All lines from the one that contains "Click plus icon" to the end of the data must be retyped exactly. Pictures are not retyped.

(Records from a collection)
────
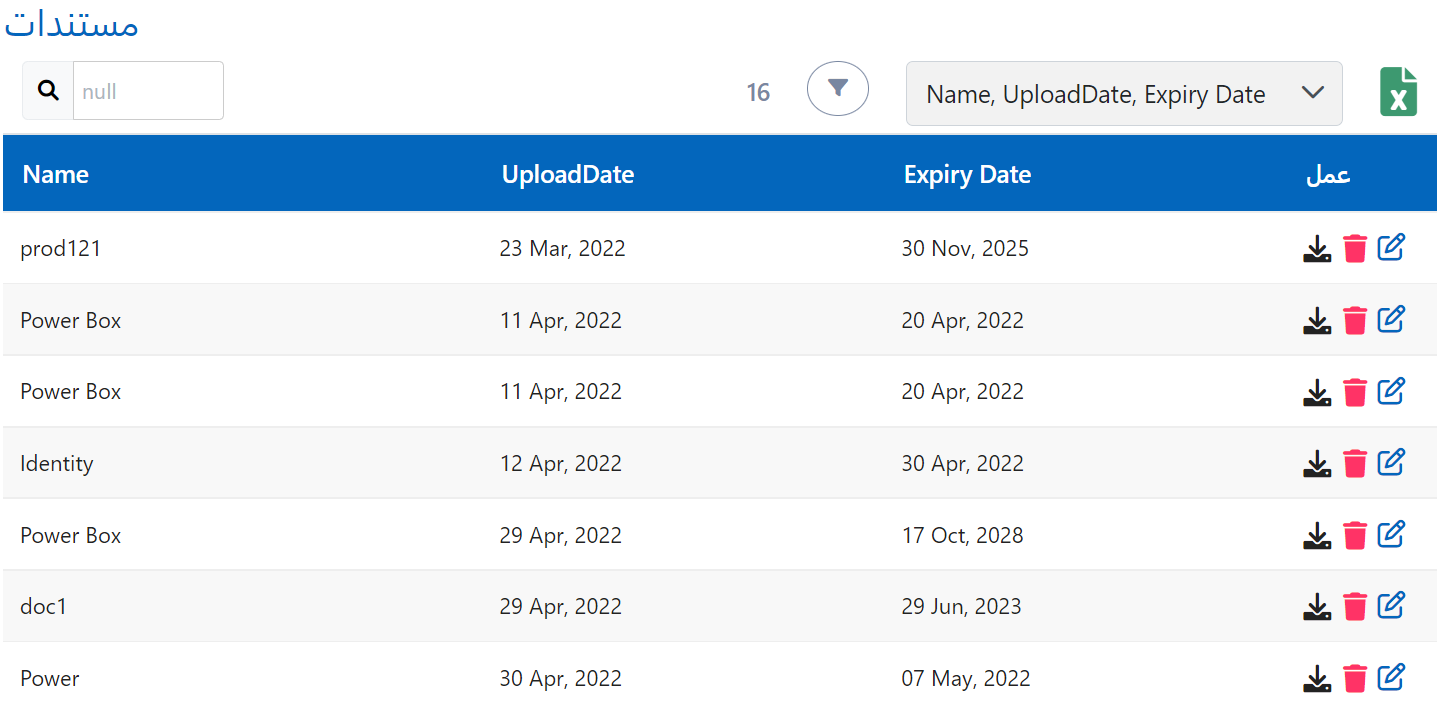Open the filter options button
Screen dimensions: 1440x710
(838, 89)

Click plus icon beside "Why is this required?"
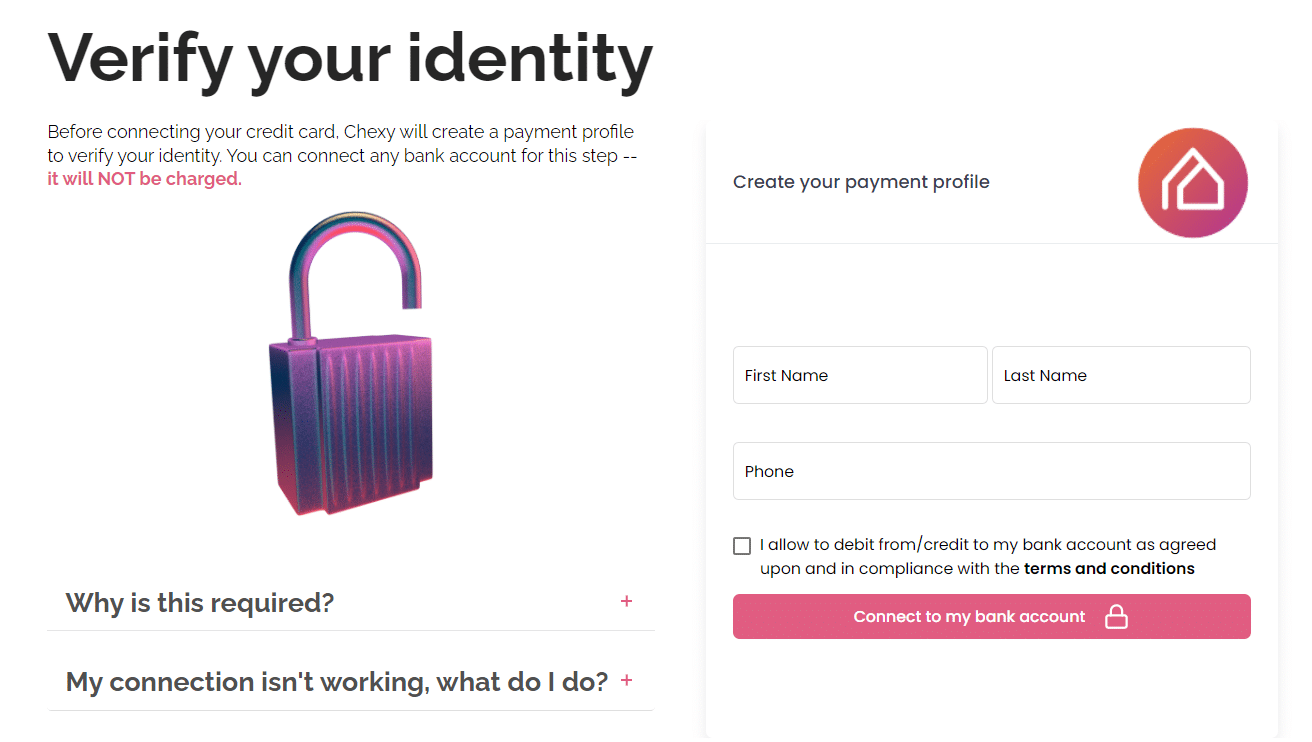click(x=626, y=601)
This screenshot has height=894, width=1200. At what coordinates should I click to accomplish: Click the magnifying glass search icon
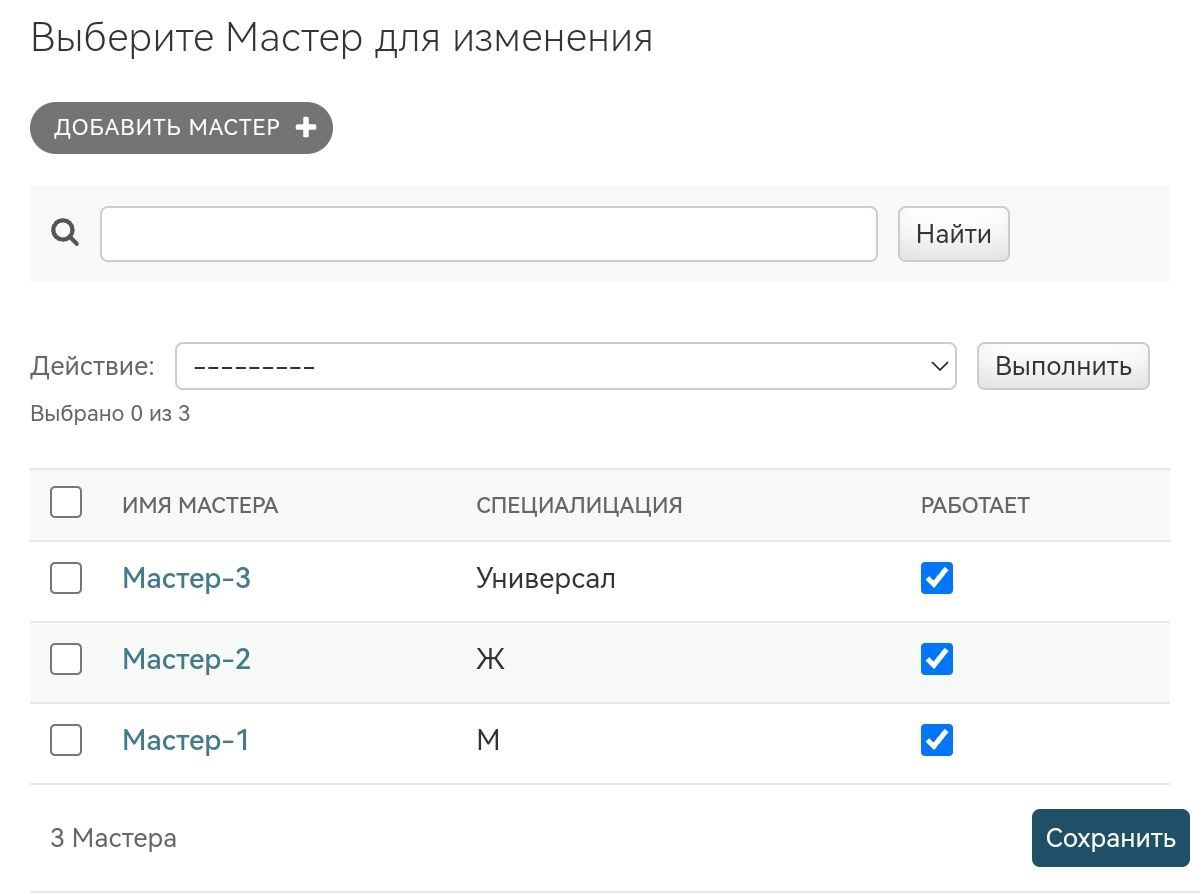coord(65,234)
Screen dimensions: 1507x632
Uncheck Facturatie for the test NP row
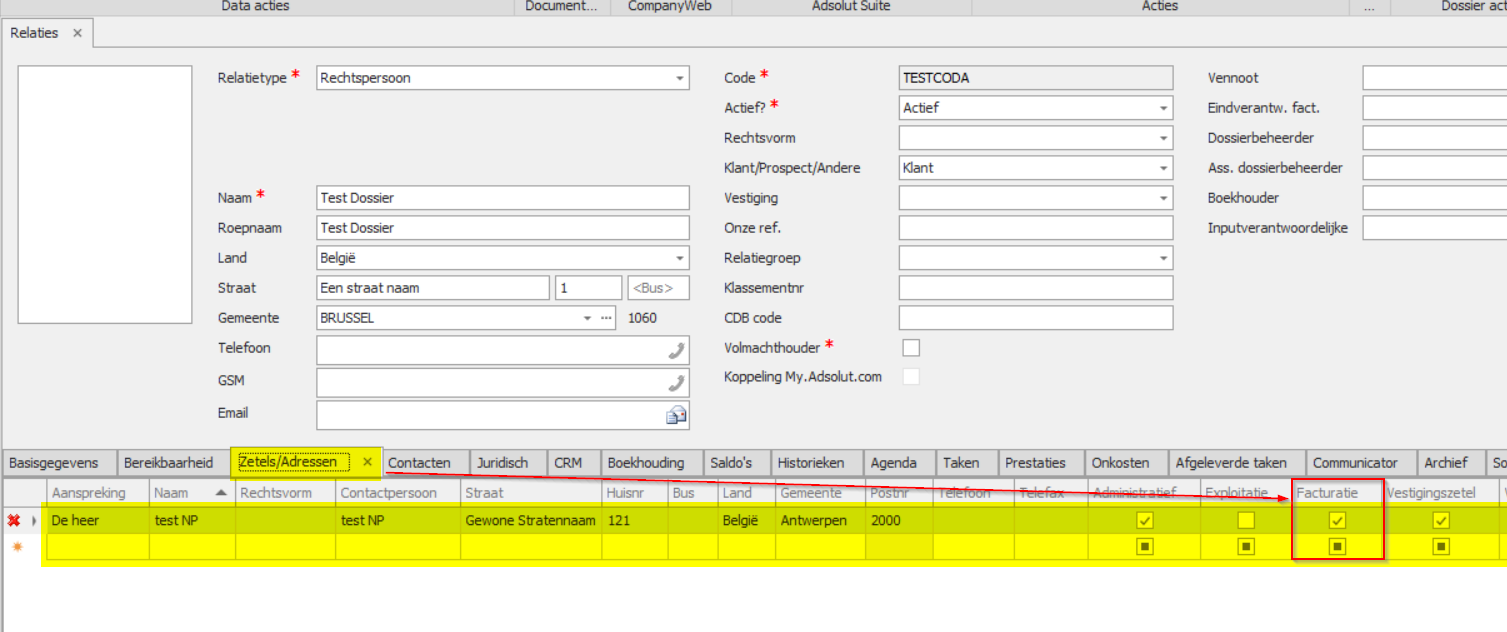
────
▸ **Solved problem**
Click plus icon beside "Why is this required?"
click(x=626, y=601)
This screenshot has height=894, width=1200. At what coordinates should I click to accomplish: Click the magnifying glass search icon
coord(65,234)
Screen dimensions: 1507x632
Uncheck Facturatie for the test NP row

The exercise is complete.